§ **Task statement**: Each entry is to be retyped exactly as it stands.

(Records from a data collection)
********

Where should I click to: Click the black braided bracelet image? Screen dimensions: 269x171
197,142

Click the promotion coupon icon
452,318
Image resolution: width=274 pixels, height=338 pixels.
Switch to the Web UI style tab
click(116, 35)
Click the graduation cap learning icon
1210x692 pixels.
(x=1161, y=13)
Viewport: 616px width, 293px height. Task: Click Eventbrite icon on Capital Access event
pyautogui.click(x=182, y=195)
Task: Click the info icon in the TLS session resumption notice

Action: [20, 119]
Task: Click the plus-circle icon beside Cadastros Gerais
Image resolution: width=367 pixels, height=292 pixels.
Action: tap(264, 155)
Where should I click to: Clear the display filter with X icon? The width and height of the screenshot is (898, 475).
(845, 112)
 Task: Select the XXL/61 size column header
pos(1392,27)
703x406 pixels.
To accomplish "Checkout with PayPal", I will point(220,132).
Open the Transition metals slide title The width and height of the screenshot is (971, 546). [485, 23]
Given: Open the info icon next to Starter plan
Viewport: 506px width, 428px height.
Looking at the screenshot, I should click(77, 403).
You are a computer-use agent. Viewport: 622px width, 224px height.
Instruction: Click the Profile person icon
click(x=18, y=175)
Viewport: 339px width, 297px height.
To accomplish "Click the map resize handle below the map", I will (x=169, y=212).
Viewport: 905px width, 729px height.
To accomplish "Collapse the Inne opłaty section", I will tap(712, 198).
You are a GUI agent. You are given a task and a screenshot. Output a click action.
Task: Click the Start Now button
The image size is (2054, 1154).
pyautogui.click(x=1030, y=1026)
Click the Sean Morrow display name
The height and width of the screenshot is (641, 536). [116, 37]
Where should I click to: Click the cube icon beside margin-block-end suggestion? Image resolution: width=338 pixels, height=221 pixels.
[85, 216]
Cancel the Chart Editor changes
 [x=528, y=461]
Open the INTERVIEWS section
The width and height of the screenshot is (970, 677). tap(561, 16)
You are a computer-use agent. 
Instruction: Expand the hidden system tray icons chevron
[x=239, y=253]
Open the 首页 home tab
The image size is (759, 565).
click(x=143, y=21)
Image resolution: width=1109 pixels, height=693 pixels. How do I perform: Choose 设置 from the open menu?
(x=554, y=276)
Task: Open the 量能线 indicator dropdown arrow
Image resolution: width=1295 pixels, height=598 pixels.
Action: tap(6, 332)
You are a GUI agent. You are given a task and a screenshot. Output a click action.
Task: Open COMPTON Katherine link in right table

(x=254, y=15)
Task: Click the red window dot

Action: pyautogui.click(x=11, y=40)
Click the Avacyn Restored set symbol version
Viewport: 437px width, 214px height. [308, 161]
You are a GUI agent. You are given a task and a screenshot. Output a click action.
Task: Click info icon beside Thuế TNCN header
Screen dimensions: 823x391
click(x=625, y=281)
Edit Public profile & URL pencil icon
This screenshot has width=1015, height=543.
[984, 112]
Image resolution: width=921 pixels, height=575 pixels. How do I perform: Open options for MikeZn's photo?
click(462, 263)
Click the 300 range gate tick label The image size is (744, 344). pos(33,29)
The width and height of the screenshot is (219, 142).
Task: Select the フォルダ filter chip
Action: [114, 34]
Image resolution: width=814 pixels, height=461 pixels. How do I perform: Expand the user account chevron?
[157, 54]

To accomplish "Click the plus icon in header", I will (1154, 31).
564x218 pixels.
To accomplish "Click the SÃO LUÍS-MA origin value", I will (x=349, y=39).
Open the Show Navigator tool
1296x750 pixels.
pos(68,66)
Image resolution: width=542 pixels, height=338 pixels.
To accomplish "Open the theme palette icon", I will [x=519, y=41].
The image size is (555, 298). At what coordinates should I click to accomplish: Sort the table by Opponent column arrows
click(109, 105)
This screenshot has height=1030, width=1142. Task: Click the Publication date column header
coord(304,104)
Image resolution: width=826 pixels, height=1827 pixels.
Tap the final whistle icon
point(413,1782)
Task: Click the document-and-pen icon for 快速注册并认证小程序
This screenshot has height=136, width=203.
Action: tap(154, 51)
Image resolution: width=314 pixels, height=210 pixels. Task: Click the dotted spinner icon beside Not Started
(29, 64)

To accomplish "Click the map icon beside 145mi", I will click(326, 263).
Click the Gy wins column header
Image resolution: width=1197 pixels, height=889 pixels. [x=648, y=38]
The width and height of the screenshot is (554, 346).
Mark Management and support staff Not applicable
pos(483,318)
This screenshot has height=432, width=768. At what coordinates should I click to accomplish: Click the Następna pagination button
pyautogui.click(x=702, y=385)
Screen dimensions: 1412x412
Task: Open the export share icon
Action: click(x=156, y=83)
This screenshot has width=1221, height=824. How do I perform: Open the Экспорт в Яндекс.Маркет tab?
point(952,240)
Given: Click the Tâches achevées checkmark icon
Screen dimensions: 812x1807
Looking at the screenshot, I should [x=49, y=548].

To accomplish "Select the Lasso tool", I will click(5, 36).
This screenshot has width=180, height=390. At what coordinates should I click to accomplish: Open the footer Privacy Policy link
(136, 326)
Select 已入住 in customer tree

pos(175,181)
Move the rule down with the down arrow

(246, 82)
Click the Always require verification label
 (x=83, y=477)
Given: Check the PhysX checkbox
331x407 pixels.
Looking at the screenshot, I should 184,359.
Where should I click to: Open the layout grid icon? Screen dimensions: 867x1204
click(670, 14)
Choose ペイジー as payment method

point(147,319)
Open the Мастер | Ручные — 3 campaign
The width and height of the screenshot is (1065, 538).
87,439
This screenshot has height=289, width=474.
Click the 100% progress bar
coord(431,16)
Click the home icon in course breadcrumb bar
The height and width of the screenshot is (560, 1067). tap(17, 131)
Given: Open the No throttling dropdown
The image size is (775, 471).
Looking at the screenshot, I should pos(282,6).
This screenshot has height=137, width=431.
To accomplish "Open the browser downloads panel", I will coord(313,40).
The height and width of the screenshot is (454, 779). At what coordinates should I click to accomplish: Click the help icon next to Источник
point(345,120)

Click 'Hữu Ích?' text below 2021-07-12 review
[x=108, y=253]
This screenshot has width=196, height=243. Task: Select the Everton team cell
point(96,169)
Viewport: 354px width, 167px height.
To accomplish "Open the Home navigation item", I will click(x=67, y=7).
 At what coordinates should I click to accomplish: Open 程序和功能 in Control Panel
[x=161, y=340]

********

§ **Result of this exercise**:
Where should I click to: Click the black braided bracelet image? Screen dimensions: 269x171
197,142

Click the promotion coupon icon
452,318
Image resolution: width=274 pixels, height=338 pixels.
Switch to the Web UI style tab
click(116, 35)
Click the graduation cap learning icon
1210x692 pixels.
(x=1161, y=13)
Viewport: 616px width, 293px height. Task: Click Eventbrite icon on Capital Access event
pyautogui.click(x=182, y=195)
Task: Click the info icon in the TLS session resumption notice

Action: [20, 119]
Task: Click the plus-circle icon beside Cadastros Gerais
Image resolution: width=367 pixels, height=292 pixels.
Action: tap(264, 155)
Where should I click to: Clear the display filter with X icon? The width and height of the screenshot is (898, 475).
(845, 112)
 Task: Select the XXL/61 size column header
pos(1392,27)
703x406 pixels.
To accomplish "Checkout with PayPal", I will point(220,132).
Open the Transition metals slide title The width and height of the screenshot is (971, 546). [485, 23]
Given: Open the info icon next to Starter plan
Viewport: 506px width, 428px height.
Looking at the screenshot, I should click(77, 403).
You are a computer-use agent. Viewport: 622px width, 224px height.
Instruction: Click the Profile person icon
click(x=18, y=175)
Viewport: 339px width, 297px height.
To accomplish "Click the map resize handle below the map", I will (x=169, y=212).
Viewport: 905px width, 729px height.
To accomplish "Collapse the Inne opłaty section", I will tap(712, 198).
You are a GUI agent. You are given a task and a screenshot. Output a click action.
Task: Click the Start Now button
The image size is (2054, 1154).
pyautogui.click(x=1030, y=1026)
Click the Sean Morrow display name
The height and width of the screenshot is (641, 536). [116, 37]
Where should I click to: Click the cube icon beside margin-block-end suggestion? Image resolution: width=338 pixels, height=221 pixels.
[85, 216]
Cancel the Chart Editor changes
 [x=528, y=461]
Open the INTERVIEWS section
The width and height of the screenshot is (970, 677). tap(561, 16)
You are a computer-use agent. 
Instruction: Expand the hidden system tray icons chevron
[x=239, y=253]
Open the 首页 home tab
The image size is (759, 565).
click(x=143, y=21)
Image resolution: width=1109 pixels, height=693 pixels. How do I perform: Choose 设置 from the open menu?
(x=554, y=276)
Task: Open the 量能线 indicator dropdown arrow
Image resolution: width=1295 pixels, height=598 pixels.
Action: tap(6, 332)
You are a GUI agent. You are given a task and a screenshot. Output a click action.
Task: Open COMPTON Katherine link in right table

(x=254, y=15)
Task: Click the red window dot

Action: pyautogui.click(x=11, y=40)
Click the Avacyn Restored set symbol version
Viewport: 437px width, 214px height. [308, 161]
You are a GUI agent. You are given a task and a screenshot. Output a click action.
Task: Click info icon beside Thuế TNCN header
Screen dimensions: 823x391
click(x=625, y=281)
Edit Public profile & URL pencil icon
This screenshot has width=1015, height=543.
[984, 112]
Image resolution: width=921 pixels, height=575 pixels. How do I perform: Open options for MikeZn's photo?
click(462, 263)
Click the 300 range gate tick label The image size is (744, 344). pos(33,29)
The width and height of the screenshot is (219, 142).
Task: Select the フォルダ filter chip
Action: [114, 34]
Image resolution: width=814 pixels, height=461 pixels. How do I perform: Expand the user account chevron?
[157, 54]

To accomplish "Click the plus icon in header", I will (1154, 31).
564x218 pixels.
To accomplish "Click the SÃO LUÍS-MA origin value", I will (x=349, y=39).
Open the Show Navigator tool
1296x750 pixels.
pos(68,66)
Image resolution: width=542 pixels, height=338 pixels.
To accomplish "Open the theme palette icon", I will [x=519, y=41].
The image size is (555, 298). At what coordinates should I click to accomplish: Sort the table by Opponent column arrows
click(109, 105)
This screenshot has height=1030, width=1142. Task: Click the Publication date column header
coord(304,104)
Image resolution: width=826 pixels, height=1827 pixels.
Tap the final whistle icon
point(413,1782)
Task: Click the document-and-pen icon for 快速注册并认证小程序
This screenshot has height=136, width=203.
Action: tap(154, 51)
Image resolution: width=314 pixels, height=210 pixels. Task: Click the dotted spinner icon beside Not Started
(29, 64)

To accomplish "Click the map icon beside 145mi", I will click(326, 263).
Click the Gy wins column header
Image resolution: width=1197 pixels, height=889 pixels. [x=648, y=38]
The width and height of the screenshot is (554, 346).
Mark Management and support staff Not applicable
pos(483,318)
This screenshot has height=432, width=768. At what coordinates should I click to accomplish: Click the Następna pagination button
pyautogui.click(x=702, y=385)
Screen dimensions: 1412x412
Task: Open the export share icon
Action: click(x=156, y=83)
This screenshot has width=1221, height=824. How do I perform: Open the Экспорт в Яндекс.Маркет tab?
point(952,240)
Given: Click the Tâches achevées checkmark icon
Screen dimensions: 812x1807
Looking at the screenshot, I should [x=49, y=548].

To accomplish "Select the Lasso tool", I will click(5, 36).
This screenshot has width=180, height=390. At what coordinates should I click to accomplish: Open the footer Privacy Policy link
(136, 326)
Select 已入住 in customer tree

pos(175,181)
Move the rule down with the down arrow

(246, 82)
Click the Always require verification label
 (x=83, y=477)
Given: Check the PhysX checkbox
331x407 pixels.
Looking at the screenshot, I should 184,359.
Where should I click to: Open the layout grid icon? Screen dimensions: 867x1204
click(670, 14)
Choose ペイジー as payment method

point(147,319)
Open the Мастер | Ручные — 3 campaign
The width and height of the screenshot is (1065, 538).
87,439
This screenshot has height=289, width=474.
Click the 100% progress bar
coord(431,16)
Click the home icon in course breadcrumb bar
The height and width of the screenshot is (560, 1067). tap(17, 131)
Given: Open the No throttling dropdown
The image size is (775, 471).
Looking at the screenshot, I should pos(282,6).
This screenshot has height=137, width=431.
To accomplish "Open the browser downloads panel", I will coord(313,40).
The height and width of the screenshot is (454, 779). At what coordinates should I click to accomplish: Click the help icon next to Источник
point(345,120)

Click 'Hữu Ích?' text below 2021-07-12 review
[x=108, y=253]
This screenshot has width=196, height=243. Task: Select the Everton team cell
point(96,169)
Viewport: 354px width, 167px height.
To accomplish "Open the Home navigation item", I will click(x=67, y=7).
 At what coordinates should I click to accomplish: Open 程序和功能 in Control Panel
[x=161, y=340]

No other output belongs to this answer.